Так что, когда позвонил Карачай, Никанор спросонья уронил трубку. Нашарил, ватно выругался. Что ты в такую рань, едрить тебя разъедрить. Что тебе надо, такой-сякой.
А он орёт: Никанор, Никанор!
И не пьяный даже. То есть пьяный, да — но если только от радости.
Можно никуда не ехать, кричит. Типа что нам на чужбине, когда можем и на родине. Родина плачет: куды вы, хлопцы? Оставайтесь! Вам больше нечего бояться! Дышите полной грудью! Смело смотрите в будущее! Оно ваше! Потому что нет больше Кравцова на белом свете! И никогда не будет.
В каком смысле?
Да в таком, Никанор, в таком! В прямом! Расстреляли Кравцова на выходе из клуба. Кравцова, охранника, и ещё один с ними был, его тоже завалили. Может, просто за компанию завалили, поди разбери. Понял?

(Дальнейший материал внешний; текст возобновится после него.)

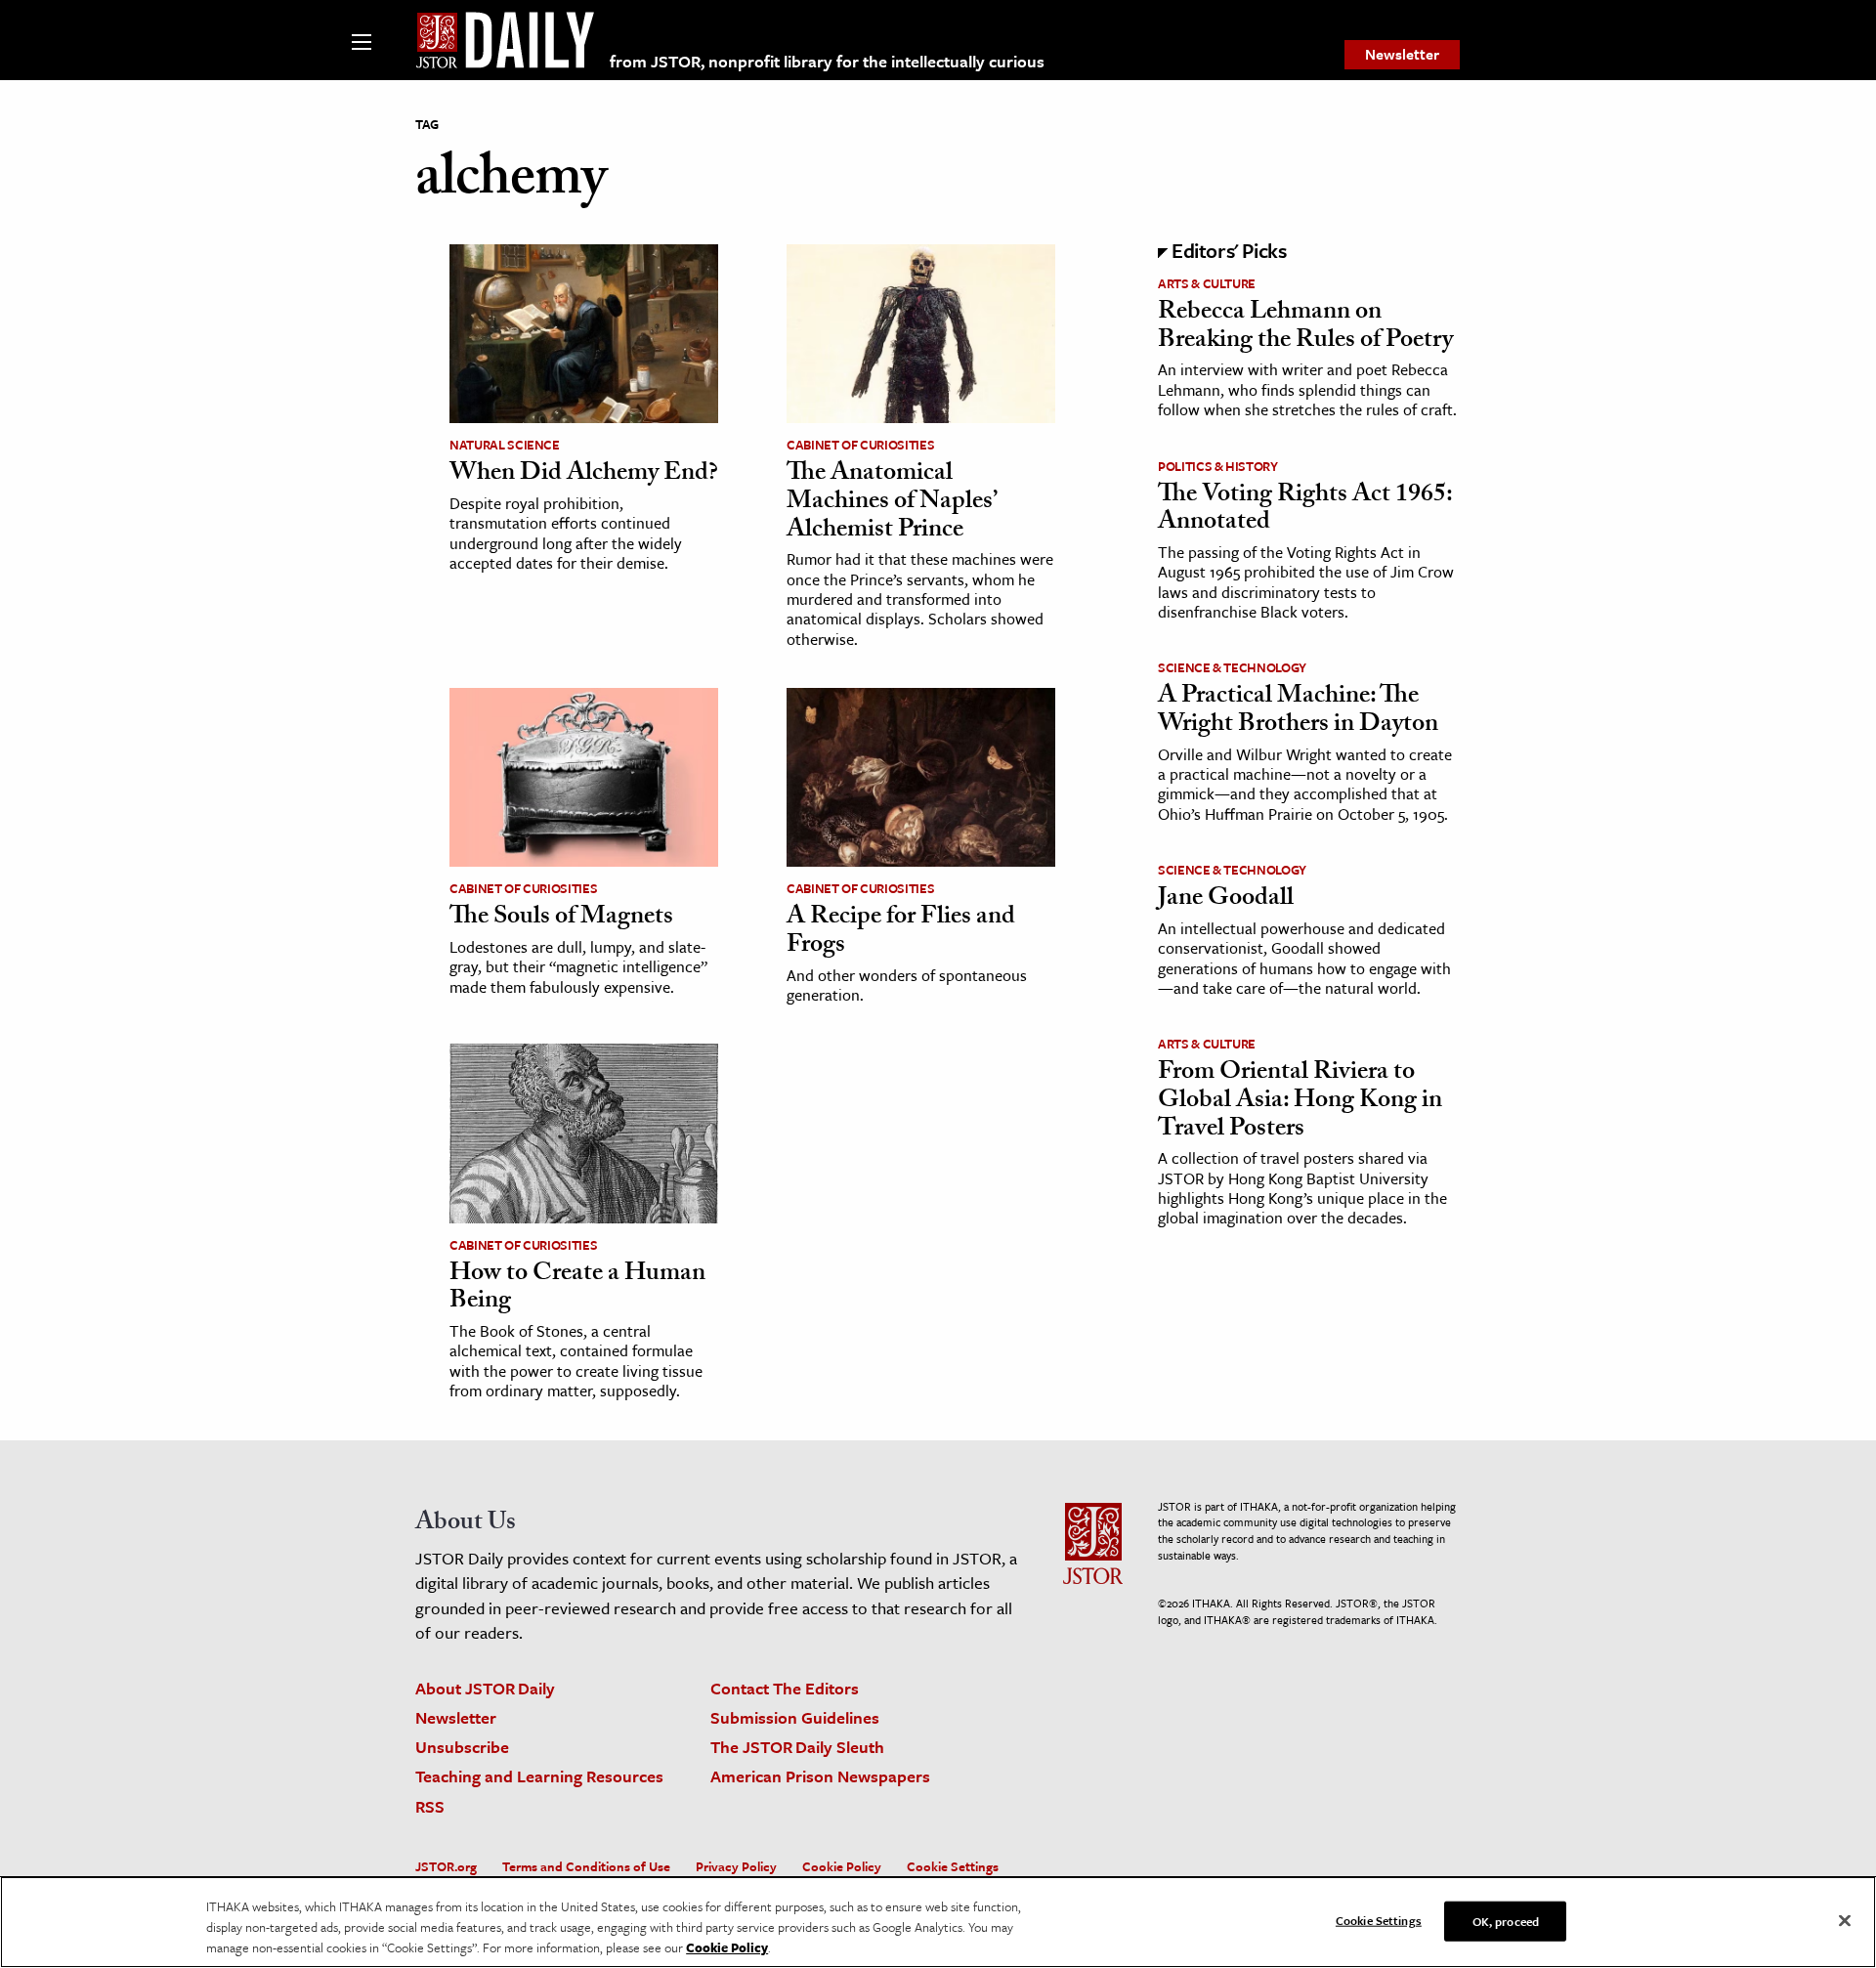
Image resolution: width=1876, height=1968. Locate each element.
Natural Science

Ага, сказал Никанор, понял. Здорово. Ну хорошо. И что же, ты не полетишь?
Карачай засмеялся. Ты сомневаешься, Никанор? Конечно, не полечу. За каким лядом я полечу, если и тут дел невпроворот. Если тут лох косяком идёт, зачем искать счастья на чужбине? Нет, говорит Карачай, я не полечу. Ты что, говорит, зачем. Мы победили, Никанор, ты понимаешь! Совсем победили! Может, чуть случайно вышло, ха-ха-ха, ведь не мы с тобой Кравцова валили, ха-ха-ха. Но какая разница: мы всё-таки победили! Совсем победили, понимаешь? Мы свободны!
Но Никанор всё же улетел.
А Карачая грохнули неделей позже.
Через полгода Никанор столкнулся на пляже с Гошей Павианом. Бывают такие нелепые встречи. Так тот вместо здрасьте: о, Никанор, а слышал, что с твоим корешем? Ну да, Никанор слышал.
Допустим, Кравцов не производил впечатление большого умника. Но хитрюга он был каких поискать. Может быть, когда его не стало, его не стало не совсем? Мог он иметь свой маленький проект «Мёртвая рука»? Кравцова в целом не стало, но какая-то его часть осталась жить в виде смертоносного плана — и смогла свершить возмездие?